Copy the records word for word, starting at the line that contains "Task: Click the battery 27 icon in screenshot" and ending at the line that contains "will [157, 196].", both included.
BEGIN
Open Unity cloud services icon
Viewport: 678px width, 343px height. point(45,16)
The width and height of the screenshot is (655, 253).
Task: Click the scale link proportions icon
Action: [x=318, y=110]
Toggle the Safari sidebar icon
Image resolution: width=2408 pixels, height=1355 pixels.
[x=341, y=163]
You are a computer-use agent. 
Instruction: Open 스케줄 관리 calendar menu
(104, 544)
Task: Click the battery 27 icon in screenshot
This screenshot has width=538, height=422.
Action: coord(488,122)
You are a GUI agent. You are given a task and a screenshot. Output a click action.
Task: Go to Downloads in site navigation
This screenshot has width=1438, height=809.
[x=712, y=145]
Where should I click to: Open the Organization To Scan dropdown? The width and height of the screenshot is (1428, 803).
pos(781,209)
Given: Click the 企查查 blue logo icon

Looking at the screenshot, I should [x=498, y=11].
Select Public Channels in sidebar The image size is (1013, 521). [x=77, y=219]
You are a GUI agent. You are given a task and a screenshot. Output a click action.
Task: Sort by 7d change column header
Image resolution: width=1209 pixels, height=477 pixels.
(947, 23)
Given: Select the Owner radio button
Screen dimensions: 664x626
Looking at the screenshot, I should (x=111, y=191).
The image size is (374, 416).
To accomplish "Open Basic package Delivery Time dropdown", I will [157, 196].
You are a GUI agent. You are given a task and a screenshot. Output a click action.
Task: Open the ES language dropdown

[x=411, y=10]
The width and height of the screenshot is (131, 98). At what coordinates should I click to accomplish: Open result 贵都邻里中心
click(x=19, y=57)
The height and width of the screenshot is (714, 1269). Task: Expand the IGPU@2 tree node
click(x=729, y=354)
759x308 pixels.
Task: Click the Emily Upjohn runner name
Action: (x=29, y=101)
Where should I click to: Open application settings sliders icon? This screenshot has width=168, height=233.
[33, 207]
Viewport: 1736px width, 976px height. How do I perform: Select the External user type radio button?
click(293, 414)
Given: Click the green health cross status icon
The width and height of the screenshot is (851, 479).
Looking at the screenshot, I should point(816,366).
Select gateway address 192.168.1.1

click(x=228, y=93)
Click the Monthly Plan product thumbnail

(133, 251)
END
## Response
Task: Click the battery 27 icon in screenshot
This screenshot has width=538, height=422.
Action: coord(488,122)
You are a GUI agent. You are given a task and a screenshot. Output a click action.
Task: Go to Downloads in site navigation
This screenshot has width=1438, height=809.
[x=712, y=145]
Where should I click to: Open the Organization To Scan dropdown? The width and height of the screenshot is (1428, 803).
pos(781,209)
Given: Click the 企查查 blue logo icon

Looking at the screenshot, I should [x=498, y=11].
Select Public Channels in sidebar The image size is (1013, 521). [x=77, y=219]
You are a GUI agent. You are given a task and a screenshot. Output a click action.
Task: Sort by 7d change column header
Image resolution: width=1209 pixels, height=477 pixels.
(947, 23)
Given: Select the Owner radio button
Screen dimensions: 664x626
Looking at the screenshot, I should (x=111, y=191).
The image size is (374, 416).
To accomplish "Open Basic package Delivery Time dropdown", I will [157, 196].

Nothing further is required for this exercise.